The Supreme Court has defined final judgment, as used in 28 U.S.C. § 1291, as a decision which "ends the litigation on the merits and leaves nothing for the court to do but execute the judgment." Firestone Tire and Rubber Co. v. Risjord, 449 U.S. 368, 373-74, 101 S.Ct. 669, 672-73, 66 L.Ed.2d 571 (1981) (quoting Coopers and Lybrand v. Livesay, 437 U.S. 463, 467, 98 S.Ct. 2454, 2456, 57 L.Ed.2d 351 (1978)). The Supreme Court has not defined final judgment with respect to section 158.

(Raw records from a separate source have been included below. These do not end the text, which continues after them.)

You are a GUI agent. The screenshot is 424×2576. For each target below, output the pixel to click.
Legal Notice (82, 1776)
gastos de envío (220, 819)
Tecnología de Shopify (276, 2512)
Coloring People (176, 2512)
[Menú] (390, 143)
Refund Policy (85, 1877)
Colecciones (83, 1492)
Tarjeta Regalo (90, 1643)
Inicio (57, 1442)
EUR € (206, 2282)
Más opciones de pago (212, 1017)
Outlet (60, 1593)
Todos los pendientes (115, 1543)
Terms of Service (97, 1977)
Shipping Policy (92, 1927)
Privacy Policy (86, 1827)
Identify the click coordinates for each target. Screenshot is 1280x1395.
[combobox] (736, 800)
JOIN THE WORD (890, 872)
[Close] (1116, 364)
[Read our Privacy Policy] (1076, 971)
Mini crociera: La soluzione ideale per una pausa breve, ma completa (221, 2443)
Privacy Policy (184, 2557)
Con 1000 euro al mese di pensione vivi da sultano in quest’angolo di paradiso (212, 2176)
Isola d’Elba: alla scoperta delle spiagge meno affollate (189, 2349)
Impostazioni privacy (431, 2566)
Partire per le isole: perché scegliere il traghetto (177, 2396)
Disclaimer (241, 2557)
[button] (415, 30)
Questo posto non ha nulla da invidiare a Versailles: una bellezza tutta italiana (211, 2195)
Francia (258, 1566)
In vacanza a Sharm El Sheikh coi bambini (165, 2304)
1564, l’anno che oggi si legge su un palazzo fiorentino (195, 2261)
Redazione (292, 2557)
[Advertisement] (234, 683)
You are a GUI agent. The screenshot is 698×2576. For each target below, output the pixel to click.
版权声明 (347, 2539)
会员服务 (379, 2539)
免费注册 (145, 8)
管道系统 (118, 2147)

However, a determination that appellate jurisdiction arises only when the bankruptcy judge enters an order which ends the entire bankruptcy case, leaving nothing for the court to do but execute the judgment, would substantially frustrate the bankruptcy system. This is so particularly when, as here, one independent decision materially affects the rest of the bankruptcy proceedings. Separate and discrete orders in many bankruptcy proceedings determine the extent of the bankruptcy estate and influence creditors to expend or not to expend effort to recover monies due them. The reversal of such an order would waste exorbitant amounts of time, money, and labor and would likely require parties to start the entire bankruptcy process anew. This potential waste of judicial and other resources has influenced this Court and other courts of appeals to view finality in bankruptcy proceedings in a more practical and less technical light. See In re Moody, 849 F.2d 902, 904 (5th Cir.), cert. denied, 488 U.S. 967, 109 S.Ct. 493, 102 L.Ed.2d 530 (1988); In re Brayshaw, 912 F.2d 1255, 1256 (10th Cir.1990); In re Apex Oil Co., 884 F.2d 343, 347 (8th Cir.1989); In re Cottrell, 876 F.2d 540, 541 (6th Cir.1989); F/S Airlease II, Inc. v. Simon, 844 F.2d 99, 103-04 (3d Cir.), cert. denied, 488 U.S. 852, 109 S.Ct. 137, 102 L.Ed.2d 110 (1988); In re Charter Co., 778 F.2d 617, 621 (11th Cir.1985); Sumy v. Schlossberg, 777 F.2d 921, 923 (4th Cir.1985).